[Collected data entries]
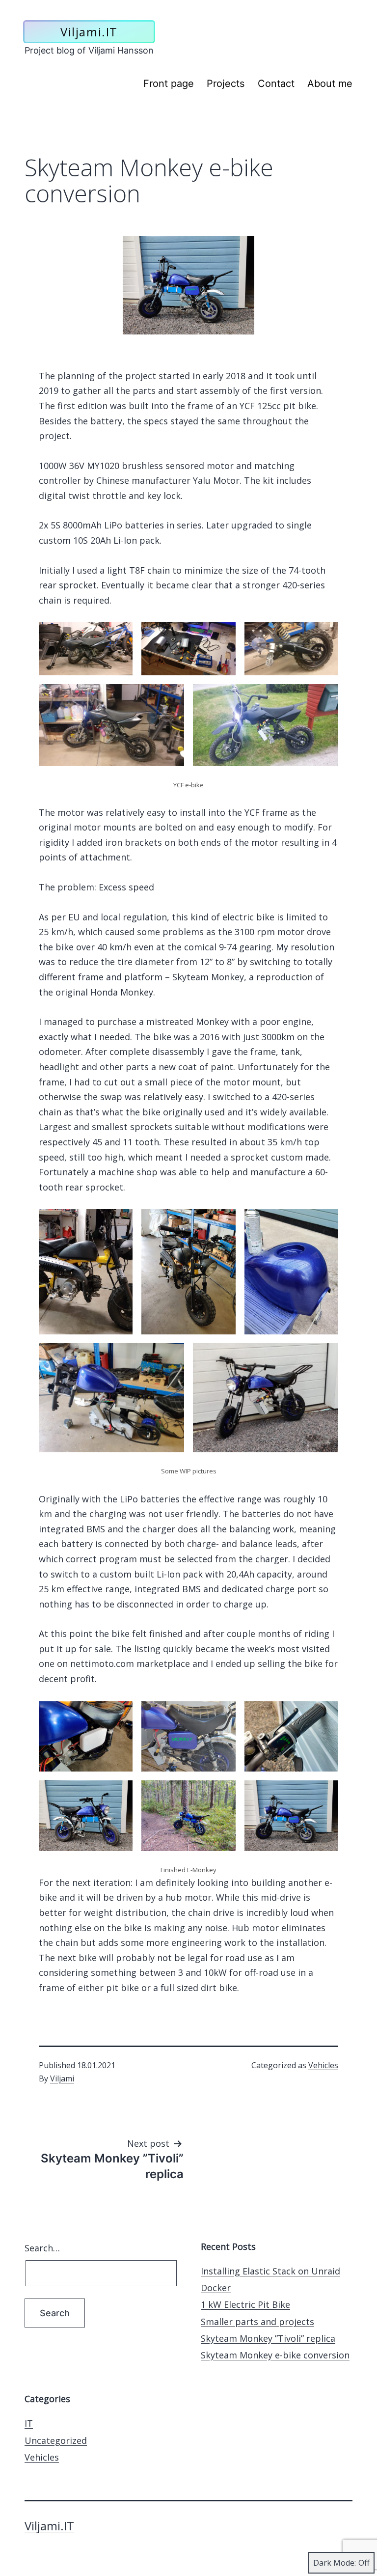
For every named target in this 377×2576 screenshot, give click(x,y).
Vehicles (323, 2065)
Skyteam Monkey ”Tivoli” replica (268, 2338)
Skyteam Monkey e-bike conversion (275, 2355)
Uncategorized (56, 2440)
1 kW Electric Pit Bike (245, 2304)
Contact (276, 83)
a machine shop (124, 1172)
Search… (42, 2248)
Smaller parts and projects (257, 2321)
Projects (225, 83)
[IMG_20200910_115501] (188, 285)
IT (29, 2423)
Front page (168, 83)
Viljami (62, 2078)
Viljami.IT (89, 31)
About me (329, 83)
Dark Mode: (334, 2562)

§ **YOUR GOAL**: Retype all the records exactly and keep out every picture.

§ **RESPONSE BELOW**:
For every named target in this 377×2576 screenshot, give click(x,y).
Vehicles (323, 2065)
Skyteam Monkey ”Tivoli” replica (268, 2338)
Skyteam Monkey e-bike conversion (275, 2355)
Uncategorized (56, 2440)
1 kW Electric Pit Bike (245, 2304)
Contact (276, 83)
a machine shop (124, 1172)
Search… (42, 2248)
Smaller parts and projects (257, 2321)
Projects (225, 83)
[IMG_20200910_115501] (188, 285)
IT (29, 2423)
Front page (168, 83)
Viljami (62, 2078)
Viljami.IT (89, 31)
About me (329, 83)
Dark Mode: (334, 2562)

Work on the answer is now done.